I would fish it until repair can be arranged. Maybe put some Flex Seal tape on it.
The repair will require grinding out those rough edges, and that will remove what little water, if any, got in there.


----------



## Capnredfish (Feb 1, 2012)

Cover with epoxy and use it until it can be properly repaired. It’s getting ground down anyways.


----------



## Chumplz (Mar 23, 2021)

I had similar damage to my skiff, a very reputable and well known skiff repair shop told me to use the boat until they could get me in and get it fixed. Stay fishing but get it fixed.


----------



## LowReynolds# (Mar 23, 2021)

I would sand the damage to make a good adhering surface, clean with some mineral spirits and apply some Marine Tex to seal it up. You can then fish it until you can line up a professional repair. Never used the JB weld marine weld, but I assume it would work too.


----------



## lemaymiami (Feb 9, 2007)

Marine Tex times two... for a quick repair and to be able to keep fishing until a proper repair can be done... just follow the directions - MarineTex comes in two colors -white and iron grey - either one will form a rock hard repair. Won't look pretty but will seal it up and guarantee no further damage. 

Now for weekend warriors (fortunate folks that can do something else for a while... ) you can try to leave it sit until a pro can do a proper job - but all the shops and/or individuals with real skill and great results tend to be booked up so you may have to wait a while...

Yes, I've had more than one occasion to reach for the MarineTex (I keep it on hand) over the years - don't ask why since it couldn't be that the operator is not as skilled as he'd like to think he is...


----------



## Backcountry 16 (Mar 15, 2016)

Looks trashed to me bring it to my house🙄


----------



## Smackdaddy53 (Dec 31, 2012)

Before I added center bunks on my trailer I had an almost identical gouge and just cleaned it out with a Dremel, mixed up some MarineTex and filled it in then sanded smooth. My boat is 22 years old and more of a tool than a show piece though.


----------



## fjmaverick (Sep 18, 2015)

Spectrum color has gel coat repair kits for most colors. I've used it and it was easy to do on a similar repair. I'd still get it fixed professionally when he has time. In my case I wanted to use the boat and the guy I wanted to do the repair was booked and I had to leave the boat with him for a few days when he was free.

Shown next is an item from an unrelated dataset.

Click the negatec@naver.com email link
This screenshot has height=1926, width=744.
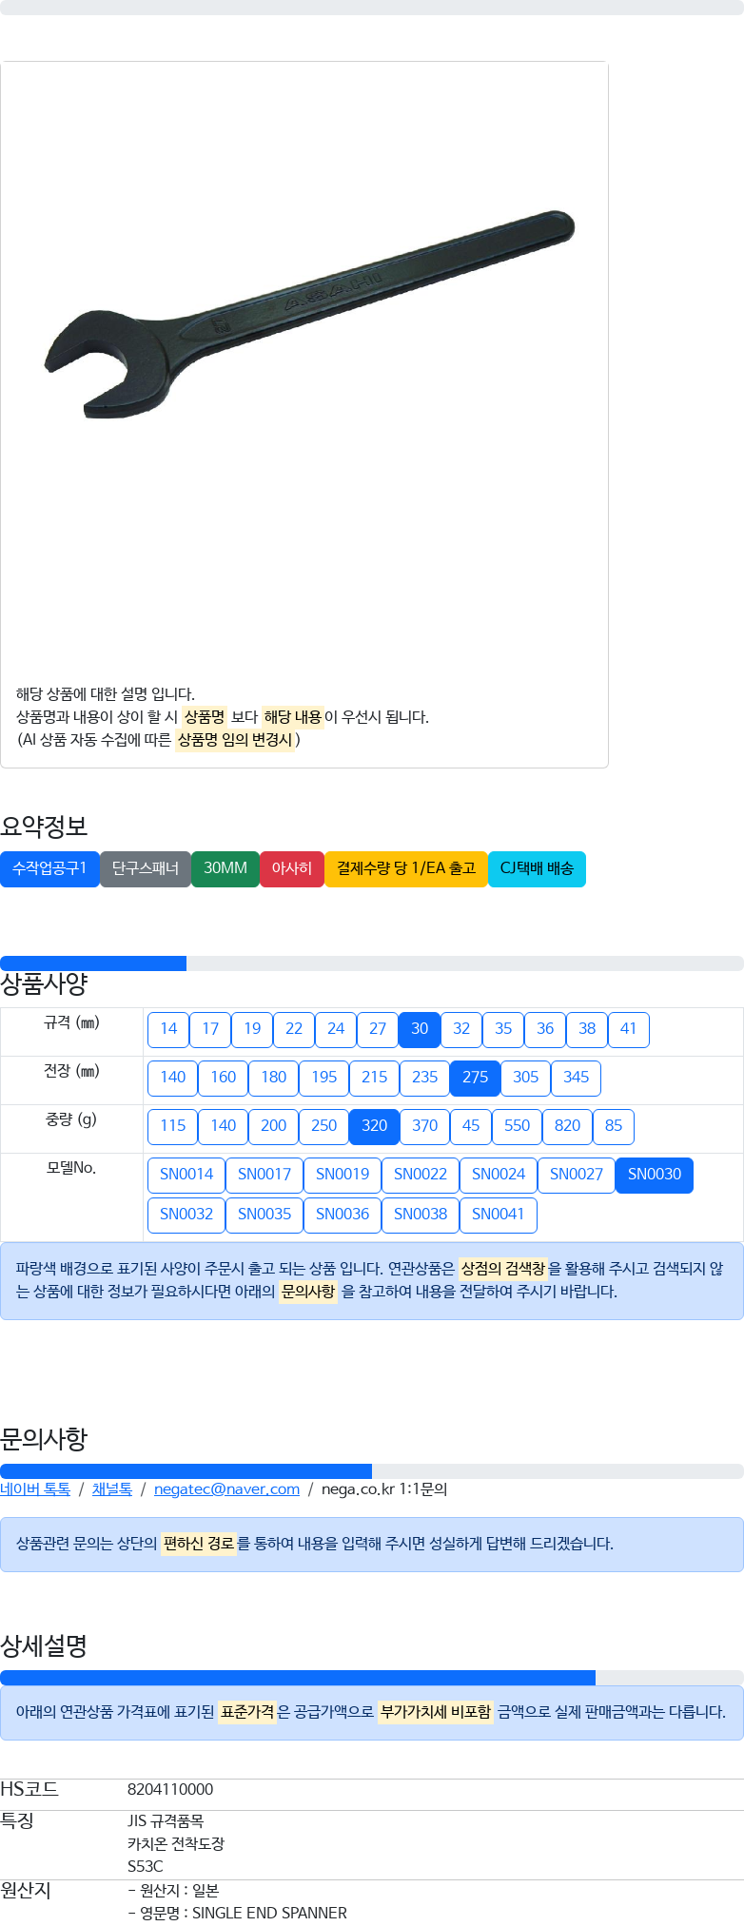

Welcome to Spectrum Color - The Worlds Leader in Specialty Gel Coat Products


----------



## jmrodandgun (Sep 20, 2013)

flytyn said:


> I wouldn’t use it till HB or Glasser fixed it.


Dang. That's a little overkill.

Anyone can touch up that spot in their driveway in less than 3 beers.... unless the owner is one of those people who require a museum piece to go fishing.


----------



## flytyn (Aug 21, 2012)

It’s a new HB, under warranty. Any first aid repair you do yourself might, I say might, void any warranty in the future. Call HB before you touch it. It’s a $70k skiff.


----------



## matauman (Nov 4, 2014)

I'd "Will Smith" it,

Shave it bald,
Slap some marine tex on it,
Mumble some bull shit,
Cry a little bit,
And stay away from rocks.

Go fishin'


----------



## Sawyer Martin (Jan 30, 2019)

The people saying not to fish it until it's repaired must be weekend warriors or fair weather fishermen at best. That's insane. 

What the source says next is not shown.